*EXERCISE SET*:
(A) In the forum thread below, answer these questions:
(i) Around what decade did new home building in the Bay Area start cratering?
(ii) How many townhomes does the Berkeley developer want to build on the lot?
(iii) Which three developments did Sagan fail to predict in Contact?
(B) Could you extend the forum thread on Bay Area housing and Sagan's novel Contact, starting after its final post?

*EXTRACT*:
Kushner out. Furthermore, Tilly still on the island in the swamp Jan 1, 2018.
12-02-2017 , 11:45 PM
Continuing on the Boomers WOAT conversation (from that tweet in the other thread about how they reaped the rewards of a robust welfare state for decades before dismantling it for everyone else): this image from this article (about a housing fight in Berkeley over a developer who wants to build 3 townhomes on a lot, to the objection of everyone else in the neighborhood) shows how new home building started cratering in the Bay Area around the 80s, leading to the current housing crisis



They got theirs and told everyone else to stay out
12-03-2017 , 12:02 AM
Bay Area First!

Only remotely related: I just finished Carl Sagan's novel, Contact. It's way more sciencey than the movie. Sagan wasn't a great futurist, though. Writing in the early 80s about future events in the late 90s, he didn't predict the internet, cell phones, or the collapse of the Soviet Union. I thought he had invented the Earth Firster group that was a prime suspect in the destruction of the Machine, but it turns out Earth First! is an actual radical environmental group that started in the late 70s. (I wasn't aware until last year of the history of America First, and never heard of Britain First until Trump's tweet this week.) Oh well, still a good story, with a nice twist at the end that isn't in the movie.

*DATA EXTRACT*:

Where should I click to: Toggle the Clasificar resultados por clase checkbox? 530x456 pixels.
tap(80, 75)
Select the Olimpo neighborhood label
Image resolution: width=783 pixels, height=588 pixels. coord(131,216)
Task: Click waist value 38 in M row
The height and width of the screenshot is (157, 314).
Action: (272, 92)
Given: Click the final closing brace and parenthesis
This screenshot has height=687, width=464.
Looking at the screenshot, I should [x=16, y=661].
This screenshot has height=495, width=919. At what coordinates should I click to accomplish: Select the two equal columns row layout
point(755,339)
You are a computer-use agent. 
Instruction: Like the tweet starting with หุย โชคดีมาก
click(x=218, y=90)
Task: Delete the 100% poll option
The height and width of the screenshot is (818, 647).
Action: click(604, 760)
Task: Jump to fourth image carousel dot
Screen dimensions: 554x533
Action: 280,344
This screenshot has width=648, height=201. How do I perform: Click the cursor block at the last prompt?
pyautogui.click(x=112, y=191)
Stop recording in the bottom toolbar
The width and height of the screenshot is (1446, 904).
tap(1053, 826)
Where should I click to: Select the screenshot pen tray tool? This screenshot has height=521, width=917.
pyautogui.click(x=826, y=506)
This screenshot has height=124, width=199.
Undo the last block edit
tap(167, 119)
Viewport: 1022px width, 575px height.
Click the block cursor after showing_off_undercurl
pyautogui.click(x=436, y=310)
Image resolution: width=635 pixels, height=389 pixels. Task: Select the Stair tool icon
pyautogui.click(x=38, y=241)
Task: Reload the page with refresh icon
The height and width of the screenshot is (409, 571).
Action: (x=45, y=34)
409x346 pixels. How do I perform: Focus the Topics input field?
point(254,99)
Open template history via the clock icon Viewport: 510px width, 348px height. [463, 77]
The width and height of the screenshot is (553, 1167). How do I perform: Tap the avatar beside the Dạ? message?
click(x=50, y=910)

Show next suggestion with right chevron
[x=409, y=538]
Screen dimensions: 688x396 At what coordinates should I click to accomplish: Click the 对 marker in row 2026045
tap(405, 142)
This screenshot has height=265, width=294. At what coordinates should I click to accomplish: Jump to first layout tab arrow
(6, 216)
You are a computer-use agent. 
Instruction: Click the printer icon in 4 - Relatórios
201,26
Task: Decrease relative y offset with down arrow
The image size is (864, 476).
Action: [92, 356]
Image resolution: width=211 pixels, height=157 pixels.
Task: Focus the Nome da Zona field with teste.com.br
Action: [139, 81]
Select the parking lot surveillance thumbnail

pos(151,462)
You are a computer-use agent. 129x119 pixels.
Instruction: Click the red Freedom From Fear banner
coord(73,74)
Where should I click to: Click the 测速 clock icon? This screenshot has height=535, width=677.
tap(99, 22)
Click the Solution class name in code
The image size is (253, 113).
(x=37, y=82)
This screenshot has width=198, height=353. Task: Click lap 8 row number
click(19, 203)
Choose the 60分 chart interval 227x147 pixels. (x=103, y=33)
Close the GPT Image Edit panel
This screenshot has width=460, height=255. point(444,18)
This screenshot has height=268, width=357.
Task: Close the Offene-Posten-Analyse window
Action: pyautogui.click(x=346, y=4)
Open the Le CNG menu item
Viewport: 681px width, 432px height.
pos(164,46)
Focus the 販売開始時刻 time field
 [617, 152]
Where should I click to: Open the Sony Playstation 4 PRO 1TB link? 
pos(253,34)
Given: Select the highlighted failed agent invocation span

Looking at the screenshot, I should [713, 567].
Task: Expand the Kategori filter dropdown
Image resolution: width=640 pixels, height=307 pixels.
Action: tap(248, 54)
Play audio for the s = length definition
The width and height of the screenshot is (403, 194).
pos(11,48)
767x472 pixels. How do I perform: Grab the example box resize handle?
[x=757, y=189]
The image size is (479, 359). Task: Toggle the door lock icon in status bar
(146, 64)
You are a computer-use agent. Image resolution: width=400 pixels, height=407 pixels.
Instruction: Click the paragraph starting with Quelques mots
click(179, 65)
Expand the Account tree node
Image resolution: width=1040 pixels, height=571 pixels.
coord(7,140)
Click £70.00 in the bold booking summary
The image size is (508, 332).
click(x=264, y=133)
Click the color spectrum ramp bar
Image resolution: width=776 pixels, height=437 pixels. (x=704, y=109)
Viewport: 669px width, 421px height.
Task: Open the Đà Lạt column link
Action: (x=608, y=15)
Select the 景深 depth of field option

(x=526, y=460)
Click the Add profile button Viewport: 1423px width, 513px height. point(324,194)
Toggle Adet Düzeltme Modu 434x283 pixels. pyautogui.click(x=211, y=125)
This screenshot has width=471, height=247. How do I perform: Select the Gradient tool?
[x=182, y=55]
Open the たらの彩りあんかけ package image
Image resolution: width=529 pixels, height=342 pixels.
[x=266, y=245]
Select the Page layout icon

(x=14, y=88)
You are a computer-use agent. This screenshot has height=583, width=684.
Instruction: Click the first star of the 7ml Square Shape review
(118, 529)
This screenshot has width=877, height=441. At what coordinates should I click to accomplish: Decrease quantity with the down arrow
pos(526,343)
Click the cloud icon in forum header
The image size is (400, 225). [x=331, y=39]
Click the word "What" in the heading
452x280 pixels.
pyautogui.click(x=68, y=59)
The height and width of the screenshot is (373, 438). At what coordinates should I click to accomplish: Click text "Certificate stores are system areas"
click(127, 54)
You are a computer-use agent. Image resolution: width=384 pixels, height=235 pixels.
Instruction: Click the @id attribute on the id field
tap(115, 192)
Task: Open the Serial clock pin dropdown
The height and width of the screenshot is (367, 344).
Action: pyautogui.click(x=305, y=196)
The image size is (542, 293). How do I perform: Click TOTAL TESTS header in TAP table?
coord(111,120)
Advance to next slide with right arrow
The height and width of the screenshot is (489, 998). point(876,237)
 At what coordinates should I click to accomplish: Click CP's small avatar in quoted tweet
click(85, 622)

*RESPONSES PER TASK*:
(A)
(i) Around the 80s.
(ii) 3.
(iii) The internet, cell phones, and the collapse of the Soviet Union.

(B)
12-03-2017 , 12:09 AM
Quote:
I have a foreboding of an America in my children's or grandchildren's time -- when the United States is a service and information economy; when nearly all the key manufacturing industries have slipped away to other countries; when awesome technological powers are in the hands of a very few, and no one representing the public interest can even grasp the issues; when the people have lost the ability to set their own agendas or knowledgeably question those in authority; when, clutching our crystals and nervously consulting our horoscopes, our critical faculties in decline, unable to distinguish between what feels good and what's true, we slide, almost without noticing, back into superstition and darkness.
As far as I'm concerned, Sagan gets a pass on needing to be accurate with any other predictions. (From "The Demon Haunted World", 1995)
12-03-2017 , 12:20 AM
Quote:
Originally Posted by uDevil
Bay Area First!

Only remotely related: I just finished Carl Sagan's novel, Contact. It's way more sciencey than the movie. Sagan wasn't a great futurist, though. Writing in the early 80s about future events in the late 90s, he didn't predict the internet, cell phones, or the collapse of the Soviet Union. I thought he had invented the Earth Firster group that was a prime suspect in the destruction of the Machine, but it turns out Earth First! is an actual radical environmental group that started in the late 70s. (I wasn't aware until last year of the history of America First, and never heard of Britain First until Trump's tweet this week.) Oh well, still a good story, with a nice twist at the end that isn't in the movie.
I've only seen the movie. What was the twist in the book?
12-03-2017 , 12:20 AM
I thought Sagan's comments on society, religion and politics in Contact were pretty astute, though as things have turned out, somewhat on the optimistic side.
12-03-2017 , 12:23 AM
Quote:
Originally Posted by ecriture d'adulte
I've only seen the movie. What was the twist in the book?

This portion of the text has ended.